My previous answer:
integral((3x^2+2x)dx)=integral(3x^2dx)+integral(2xdx) for 1<x<3: [x^3+x^2](1<x<3)=(3^3+3^2)-(1^3+1^2)=36-2=34.
Now your comments. First of all the 3 and 2. When you integrate x^n with respect to x, the formula you use is x^(n+1)/(n+1) where n is the power of x, and n cannot be -1. So take 3x^2. Constants are unaffected by integration, so 3 is not affected. That means integral of 3x^2 is the same as 3 times integral of x^2, and integral(2xdx)=2integral(xdx). Using the formula and n=2, x^2 integrated is x^3/3. The 3 in 3x^2 is unaffected so we carry it with us as a multiplier when we integrate and we get 3*x^3/3. The 3 cancels with the 3 in the denominator of x^3/3 so we're left with just x^3. The same happens to the 2 when we integrate 2x, this time n=1. Integrate x and we get x^2/2, put the unchanged 2 in front as a multiplier and we have 2*x^2/2=x^2, because the twos cancel as the threes did. The other thing about integrals is that you can split the integral into two because the + sign (or a minus sign) is a separator as well as an operator. That's why integral((3x^2+2x)dx) is the same as integral(3x^2dx)+integral(2xdx)=3integral(x^2dx)+2integral(xdx).

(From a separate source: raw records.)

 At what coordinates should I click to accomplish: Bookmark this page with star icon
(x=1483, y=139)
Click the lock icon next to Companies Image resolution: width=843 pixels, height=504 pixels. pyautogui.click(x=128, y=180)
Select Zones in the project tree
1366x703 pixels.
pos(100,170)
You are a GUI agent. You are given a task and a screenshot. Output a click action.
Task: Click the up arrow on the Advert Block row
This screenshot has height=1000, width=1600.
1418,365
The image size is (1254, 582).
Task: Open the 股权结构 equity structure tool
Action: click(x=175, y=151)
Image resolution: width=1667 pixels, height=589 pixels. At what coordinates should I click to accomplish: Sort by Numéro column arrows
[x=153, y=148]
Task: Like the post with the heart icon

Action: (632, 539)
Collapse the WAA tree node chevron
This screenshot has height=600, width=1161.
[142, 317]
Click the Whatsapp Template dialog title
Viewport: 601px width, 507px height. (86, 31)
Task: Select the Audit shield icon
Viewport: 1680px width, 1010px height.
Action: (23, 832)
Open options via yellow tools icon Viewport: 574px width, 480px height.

You can't do this with multiply or divide, so if A and B are integrals (containing a variable, rather than just constants), we can't do integral(A*B)=integral(A)*integral(B). The same applies to divide. It's easy to prove this using the two integrals 3x^2 and 2x. Multiply them together: 6x^3 which when integrated is 6x^4/4=3x^4/2 and this is not the same as x^3 times x^2=x^5.
The final bit is substitution. You subtract the lower limit result from the upper limit result, substituting x=1 and x=3 into the results of the integration: x^3+x^2=27+9=36 when x=3 and 1+1=2 when x=1.
I hope that this explanation helps you to understand what's going on.